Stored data
Start of Block
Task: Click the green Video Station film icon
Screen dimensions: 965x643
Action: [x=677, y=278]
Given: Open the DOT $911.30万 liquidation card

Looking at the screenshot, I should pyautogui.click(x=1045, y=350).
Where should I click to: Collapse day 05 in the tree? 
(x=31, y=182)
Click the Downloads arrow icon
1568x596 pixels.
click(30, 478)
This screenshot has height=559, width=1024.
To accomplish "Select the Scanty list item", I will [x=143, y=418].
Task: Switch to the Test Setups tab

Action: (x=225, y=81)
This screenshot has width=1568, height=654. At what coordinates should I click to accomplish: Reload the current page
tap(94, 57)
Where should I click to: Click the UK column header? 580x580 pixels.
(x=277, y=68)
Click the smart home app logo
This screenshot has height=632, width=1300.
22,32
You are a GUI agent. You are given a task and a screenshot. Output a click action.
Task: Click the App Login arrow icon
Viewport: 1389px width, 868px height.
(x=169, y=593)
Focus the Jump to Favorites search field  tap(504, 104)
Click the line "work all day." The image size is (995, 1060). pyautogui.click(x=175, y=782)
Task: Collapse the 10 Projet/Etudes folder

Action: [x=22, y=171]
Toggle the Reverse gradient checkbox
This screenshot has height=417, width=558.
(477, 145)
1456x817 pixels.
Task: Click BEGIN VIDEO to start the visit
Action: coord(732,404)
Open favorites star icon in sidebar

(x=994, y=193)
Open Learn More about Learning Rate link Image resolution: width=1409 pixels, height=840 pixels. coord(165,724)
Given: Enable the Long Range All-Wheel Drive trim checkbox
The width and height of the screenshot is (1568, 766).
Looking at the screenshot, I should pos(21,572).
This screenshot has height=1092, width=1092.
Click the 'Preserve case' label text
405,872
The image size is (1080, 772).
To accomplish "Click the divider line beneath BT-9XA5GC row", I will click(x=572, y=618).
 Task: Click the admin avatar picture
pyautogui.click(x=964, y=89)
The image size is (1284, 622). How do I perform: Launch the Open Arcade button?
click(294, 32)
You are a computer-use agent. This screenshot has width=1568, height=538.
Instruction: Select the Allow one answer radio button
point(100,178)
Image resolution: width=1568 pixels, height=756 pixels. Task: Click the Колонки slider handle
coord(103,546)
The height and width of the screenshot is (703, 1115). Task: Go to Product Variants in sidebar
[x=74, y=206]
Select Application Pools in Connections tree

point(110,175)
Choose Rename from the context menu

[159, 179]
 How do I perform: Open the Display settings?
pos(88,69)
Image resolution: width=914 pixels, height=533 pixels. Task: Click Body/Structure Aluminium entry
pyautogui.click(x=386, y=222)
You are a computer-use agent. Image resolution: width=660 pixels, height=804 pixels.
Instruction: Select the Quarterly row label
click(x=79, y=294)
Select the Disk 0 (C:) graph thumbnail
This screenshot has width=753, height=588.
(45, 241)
End of Block
What the task requires. Please write the data above out again, exactly the same.

Solved exercise.
Task: Click the green Video Station film icon
Screen dimensions: 965x643
Action: [x=677, y=278]
Given: Open the DOT $911.30万 liquidation card

Looking at the screenshot, I should pyautogui.click(x=1045, y=350).
Where should I click to: Collapse day 05 in the tree? 
(x=31, y=182)
Click the Downloads arrow icon
1568x596 pixels.
click(30, 478)
This screenshot has height=559, width=1024.
To accomplish "Select the Scanty list item", I will [x=143, y=418].
Task: Switch to the Test Setups tab

Action: (x=225, y=81)
This screenshot has width=1568, height=654. At what coordinates should I click to accomplish: Reload the current page
tap(94, 57)
Where should I click to: Click the UK column header? 580x580 pixels.
(x=277, y=68)
Click the smart home app logo
This screenshot has height=632, width=1300.
22,32
You are a GUI agent. You are given a task and a screenshot. Output a click action.
Task: Click the App Login arrow icon
Viewport: 1389px width, 868px height.
(x=169, y=593)
Focus the Jump to Favorites search field  tap(504, 104)
Click the line "work all day." The image size is (995, 1060). pyautogui.click(x=175, y=782)
Task: Collapse the 10 Projet/Etudes folder

Action: [x=22, y=171]
Toggle the Reverse gradient checkbox
This screenshot has height=417, width=558.
(477, 145)
1456x817 pixels.
Task: Click BEGIN VIDEO to start the visit
Action: coord(732,404)
Open favorites star icon in sidebar

(x=994, y=193)
Open Learn More about Learning Rate link Image resolution: width=1409 pixels, height=840 pixels. coord(165,724)
Given: Enable the Long Range All-Wheel Drive trim checkbox
The width and height of the screenshot is (1568, 766).
Looking at the screenshot, I should pos(21,572).
This screenshot has height=1092, width=1092.
Click the 'Preserve case' label text
405,872
The image size is (1080, 772).
To accomplish "Click the divider line beneath BT-9XA5GC row", I will click(x=572, y=618).
 Task: Click the admin avatar picture
pyautogui.click(x=964, y=89)
The image size is (1284, 622). How do I perform: Launch the Open Arcade button?
click(294, 32)
You are a computer-use agent. This screenshot has width=1568, height=538.
Instruction: Select the Allow one answer radio button
point(100,178)
Image resolution: width=1568 pixels, height=756 pixels. Task: Click the Колонки slider handle
coord(103,546)
The height and width of the screenshot is (703, 1115). Task: Go to Product Variants in sidebar
[x=74, y=206]
Select Application Pools in Connections tree

point(110,175)
Choose Rename from the context menu

[159, 179]
 How do I perform: Open the Display settings?
pos(88,69)
Image resolution: width=914 pixels, height=533 pixels. Task: Click Body/Structure Aluminium entry
pyautogui.click(x=386, y=222)
You are a computer-use agent. Image resolution: width=660 pixels, height=804 pixels.
Instruction: Select the Quarterly row label
click(x=79, y=294)
Select the Disk 0 (C:) graph thumbnail
This screenshot has width=753, height=588.
(45, 241)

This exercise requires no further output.